Western blotting analysis, also known as immunoblotting or protein blotting, is a core analysis technique in cell and molecular biology. In most basic terms, it is used to detect the presence of a specific protein in a complex mixture extracted from cells. Western blots are in wide use across a broad range of scientific and clinical disciplines. Their ability to clearly show the presence of a specific protein both by size and through the binding of an antibody makes them well-suited for evaluating levels of protein expression in cells, and for monitoring fractions during protein purification.
Western Blotting Analysis
After the unbound probes are washed away, the western blot is ready for detection of the probes that are labeled and bound to the protein of interest.
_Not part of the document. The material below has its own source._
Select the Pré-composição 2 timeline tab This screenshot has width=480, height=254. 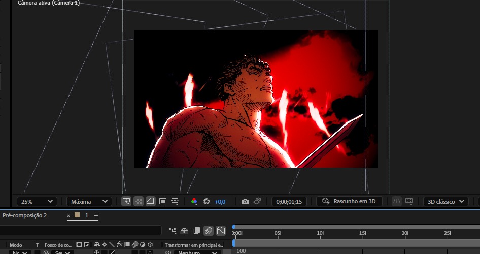[24, 215]
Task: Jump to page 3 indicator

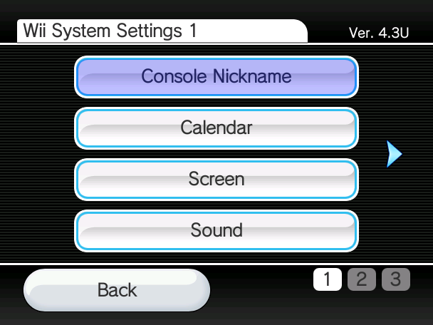Action: [x=396, y=279]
In practical terms, not all westerns reveal protein are only at one band in a membrane. Size approximations are taken by comparing the stained bands to that of the marker or ladder loaded during electrophoresis. The process is repeated for a structural protein, such as actin or tubulin, that should not change between samples. The amount of target protein is indexed to the structural protein to control between groups. This practice ensures correction for the amount of total protein on the membrane in case of errors or incomplete transfers.
The colorimetric detection method depends on incubation of the western blot with a substrate that reacts with the reporter enzyme (such as peroxidase) that is bound to the secondary antibody. This converts the soluble dye into an insoluble form of a different color that precipitates next to the enzyme and thereby stains the nitrocellulose membrane. Development of the blot is then stopped by washing away the soluble dye. Protein levels are evaluated through densitometry (how intense the stain is) or spectrophotometry.
Chemiluminescent detection methods depend on incubation of the western blot with a substrate that will luminesce when exposed to the reporter on the secondary antibody. The light is then detected by photographic film, and more recently by CCD cameras which captures a digital image of the western blot. The image is analysed by densitometry, which evaluates the relative amount of protein staining and quantifies the results in terms of optical density. Newer software allows further data analysis such as molecular weight analysis if appropriate standards are used. So-called “enhanced chemiluminescent” (ECL) detection is considered to be among the most sensitive detection methods for blotting analysis.
Radioactive labels do not require enzyme substrates, but rather allow the placement of medical X-ray film directly against the western blot which develops as it is exposed to the label and creates dark regions which correspond to the protein bands of interest (see image to the right). The importance of radioactive detection methods is declining , because it is very expensive, health and safety risks are high and ECL provides a useful alternative.
The fluorescently labeled probe is excited by light and the emission of the excitation is then detected by a photo sensor such as CCD camera equipped with appropriate emission filters which captures a digital image of the western blot and allows further data analysis such as molecular weight analysis and a quantitative western blot analysis. Fluorescence is considered to be among the most sensitive detection methods for blotting analysis.
Western Blotting Procedure
1) Western Blot Buffer Preparation
2) Western Blot Sample Preparation
3) Western Blot Gel Electrophoresis
4) Western Blot Transfer
5) Western Blot Blocking
6) Western Blot Detection
The Western blotting procedure relies upon three key elements to accomplish this task:
1) the separation of protein mixtures by size using gel electrophoresis
2) the efficient transfer of separated proteins to a solid support and
3) the specific detection of a target protein by appropriately matched antibodies
Once detected, the target protein will be visualized as a band on a blotting membrane, X-ray film, or an imaging system. Since Western blotting is accomplished rapidly, using simple equipment and inexpensive reagents, it is one of the most common laboratory techniques. The results achieved are also easy to interpret, unique, and unambiguous. Therefore, it is routinely used on its own, or along with other immunoassays, in research and clinical settings.
Western Transfer (Western Blot) Protocols
A typical Western-transfer protocol includes the following steps:
1) The proteins in the tested solution are separated into distinct bands by SDS-PAGE,
2) The size-separated proteins are transferred from the polyacrylamide gel to a nitrocellulose membrane (or another suitable matrix).
3) The membrane containing the protein bands is serially incubated with:
a) a suitable blocking reagent to prevent non-specific protein binding
b) a wash solution to rinse any unbound blocking reagent
c) a probing antibody (anti-protein-X antibody) that forms a specific immune complex with Protein-X
d) additional wash solution to remove any unbound antibody,
e) an enzyme-linked antibody that binds specifically to the Fc region of the anti-Protein-X antibody
f) additional wash solution to remove any unbound enzyme-linked antibody and finally
g) a substrate solution, which in the presence of the enzyme, yields an insoluble, colored product that precipitates at the site of the immune complex, thereby rendering the Protein X band visible.